Running cmake -E env NAME="" <program> gives different behavior when running on Linux vs Windows.
On Linux (what I’m used too) the environment variables is defined and contains an empty string, but on Windows the environment variable become undefined/deleted. In my case this is problematic as the third-party python script [1] that I use, has different behavior between when an environment variable is undefined or defined as a empty string.
The normal legacy behavior on Windows seems to be that the environment variable should be deleted when assigned to an empty string, however since .NET 9, this behavior has been changed [2].
My suggestion is to either change the behavior to allow empty environment variables or add a new option to allow it.
My understanding is that Windows doesn’t differentiate between an empty environment variable and an undefined environment variable. I believe setting an environment variable to an empty string is effectively the same as making it undefined. This has come up in a few other places from time to time, and I’m just relaying that information here. I don’t know the details or whether there has been a change in that behavior recently.

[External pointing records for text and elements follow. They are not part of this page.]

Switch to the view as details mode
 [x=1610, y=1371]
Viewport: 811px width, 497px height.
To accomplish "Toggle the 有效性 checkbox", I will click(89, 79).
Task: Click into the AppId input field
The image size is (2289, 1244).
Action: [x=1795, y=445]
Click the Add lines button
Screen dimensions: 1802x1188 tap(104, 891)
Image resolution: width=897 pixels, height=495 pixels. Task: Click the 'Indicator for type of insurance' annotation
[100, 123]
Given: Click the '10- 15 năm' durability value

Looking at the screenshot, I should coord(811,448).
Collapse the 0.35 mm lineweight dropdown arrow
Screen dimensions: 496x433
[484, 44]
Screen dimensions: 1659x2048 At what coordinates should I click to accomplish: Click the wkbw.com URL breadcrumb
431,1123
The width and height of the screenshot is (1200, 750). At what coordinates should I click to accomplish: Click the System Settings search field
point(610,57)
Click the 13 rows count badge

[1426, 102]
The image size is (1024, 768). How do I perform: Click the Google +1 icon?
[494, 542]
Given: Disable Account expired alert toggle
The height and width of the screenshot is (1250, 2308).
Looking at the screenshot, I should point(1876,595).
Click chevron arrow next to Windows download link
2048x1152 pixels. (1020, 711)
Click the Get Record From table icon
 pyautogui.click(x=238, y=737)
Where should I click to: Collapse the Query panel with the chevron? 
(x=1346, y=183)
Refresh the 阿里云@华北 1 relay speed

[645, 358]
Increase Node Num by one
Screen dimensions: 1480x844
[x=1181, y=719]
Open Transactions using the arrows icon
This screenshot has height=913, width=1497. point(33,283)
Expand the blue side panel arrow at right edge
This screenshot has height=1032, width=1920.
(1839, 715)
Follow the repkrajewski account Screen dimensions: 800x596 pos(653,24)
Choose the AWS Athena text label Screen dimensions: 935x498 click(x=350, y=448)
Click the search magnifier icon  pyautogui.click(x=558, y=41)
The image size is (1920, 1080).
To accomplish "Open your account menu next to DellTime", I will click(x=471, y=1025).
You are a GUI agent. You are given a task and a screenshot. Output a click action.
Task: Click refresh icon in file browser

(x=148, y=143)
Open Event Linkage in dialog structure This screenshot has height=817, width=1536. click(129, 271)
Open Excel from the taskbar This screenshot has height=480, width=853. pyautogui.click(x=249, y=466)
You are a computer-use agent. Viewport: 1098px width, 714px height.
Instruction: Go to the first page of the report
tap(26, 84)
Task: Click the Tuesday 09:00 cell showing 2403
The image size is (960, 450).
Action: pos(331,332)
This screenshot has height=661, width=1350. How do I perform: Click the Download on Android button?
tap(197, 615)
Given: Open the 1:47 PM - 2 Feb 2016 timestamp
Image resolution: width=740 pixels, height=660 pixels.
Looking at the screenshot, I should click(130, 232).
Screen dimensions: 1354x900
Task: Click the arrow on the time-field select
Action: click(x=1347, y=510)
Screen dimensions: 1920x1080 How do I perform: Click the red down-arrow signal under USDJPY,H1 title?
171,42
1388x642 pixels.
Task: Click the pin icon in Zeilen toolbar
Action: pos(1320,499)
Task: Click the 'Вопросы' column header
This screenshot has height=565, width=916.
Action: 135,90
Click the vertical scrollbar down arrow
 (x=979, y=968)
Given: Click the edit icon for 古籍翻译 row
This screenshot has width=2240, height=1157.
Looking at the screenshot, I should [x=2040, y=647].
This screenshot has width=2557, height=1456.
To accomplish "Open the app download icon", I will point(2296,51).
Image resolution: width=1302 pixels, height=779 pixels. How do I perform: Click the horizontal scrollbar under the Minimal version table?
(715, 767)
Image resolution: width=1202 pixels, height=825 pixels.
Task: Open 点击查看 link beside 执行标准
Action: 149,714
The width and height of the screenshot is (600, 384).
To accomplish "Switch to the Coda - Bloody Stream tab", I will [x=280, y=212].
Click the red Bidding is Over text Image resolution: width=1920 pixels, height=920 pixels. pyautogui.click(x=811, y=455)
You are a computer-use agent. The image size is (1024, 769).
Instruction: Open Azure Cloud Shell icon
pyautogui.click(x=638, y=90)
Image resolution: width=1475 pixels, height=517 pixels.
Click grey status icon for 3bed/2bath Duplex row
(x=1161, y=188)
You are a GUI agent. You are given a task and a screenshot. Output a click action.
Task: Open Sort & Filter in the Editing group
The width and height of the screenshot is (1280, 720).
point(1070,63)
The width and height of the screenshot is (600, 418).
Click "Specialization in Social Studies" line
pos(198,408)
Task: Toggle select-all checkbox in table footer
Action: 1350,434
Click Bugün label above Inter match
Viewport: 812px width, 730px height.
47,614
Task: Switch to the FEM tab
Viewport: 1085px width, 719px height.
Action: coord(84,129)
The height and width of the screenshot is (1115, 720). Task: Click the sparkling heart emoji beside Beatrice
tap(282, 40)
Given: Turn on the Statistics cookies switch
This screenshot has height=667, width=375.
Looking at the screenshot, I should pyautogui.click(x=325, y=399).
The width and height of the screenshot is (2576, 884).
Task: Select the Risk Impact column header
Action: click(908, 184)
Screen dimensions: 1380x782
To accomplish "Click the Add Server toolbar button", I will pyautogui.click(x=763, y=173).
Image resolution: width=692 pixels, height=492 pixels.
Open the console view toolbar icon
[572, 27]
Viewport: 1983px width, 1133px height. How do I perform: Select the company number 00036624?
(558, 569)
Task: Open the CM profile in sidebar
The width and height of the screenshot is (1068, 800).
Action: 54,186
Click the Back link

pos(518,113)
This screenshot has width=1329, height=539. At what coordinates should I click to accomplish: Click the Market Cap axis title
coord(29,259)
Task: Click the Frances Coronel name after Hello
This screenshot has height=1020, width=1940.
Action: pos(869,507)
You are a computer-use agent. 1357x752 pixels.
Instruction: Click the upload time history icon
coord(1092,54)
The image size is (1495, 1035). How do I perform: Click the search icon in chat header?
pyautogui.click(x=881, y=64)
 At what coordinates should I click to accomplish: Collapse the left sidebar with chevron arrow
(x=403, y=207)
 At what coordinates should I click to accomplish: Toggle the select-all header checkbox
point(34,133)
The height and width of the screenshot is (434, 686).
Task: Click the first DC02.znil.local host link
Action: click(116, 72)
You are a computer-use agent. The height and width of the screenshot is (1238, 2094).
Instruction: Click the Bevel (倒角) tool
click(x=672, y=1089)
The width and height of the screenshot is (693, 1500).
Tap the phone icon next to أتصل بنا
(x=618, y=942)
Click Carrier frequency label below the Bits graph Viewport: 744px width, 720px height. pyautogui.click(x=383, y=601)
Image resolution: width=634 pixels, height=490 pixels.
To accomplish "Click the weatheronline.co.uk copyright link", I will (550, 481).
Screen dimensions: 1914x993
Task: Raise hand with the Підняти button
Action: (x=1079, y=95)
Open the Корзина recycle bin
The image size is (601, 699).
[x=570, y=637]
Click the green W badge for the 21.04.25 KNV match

And I realize my suggestion is just doing what the current behavior is, so it isn’t actually helpful. Alas, CMake is using the system APIs to set environment variables; I wonder if CMake needs to adapt and call the routines documented in [2] instead of the current ones?
I am afraid that behavior is only available in .NET because it seems that environment variables are managed in the .NET process, not the OS itself.
Anyway, currently, CMake does not use .NET at all.
Ah. Well, that is quite unfortunate that there is now “yes, we support empty string envvar values” with the unstated subtext of “but executed processes will still see them as undefined”. In-process envvar communication is a horrible practice…why support something only good for that? But oh well.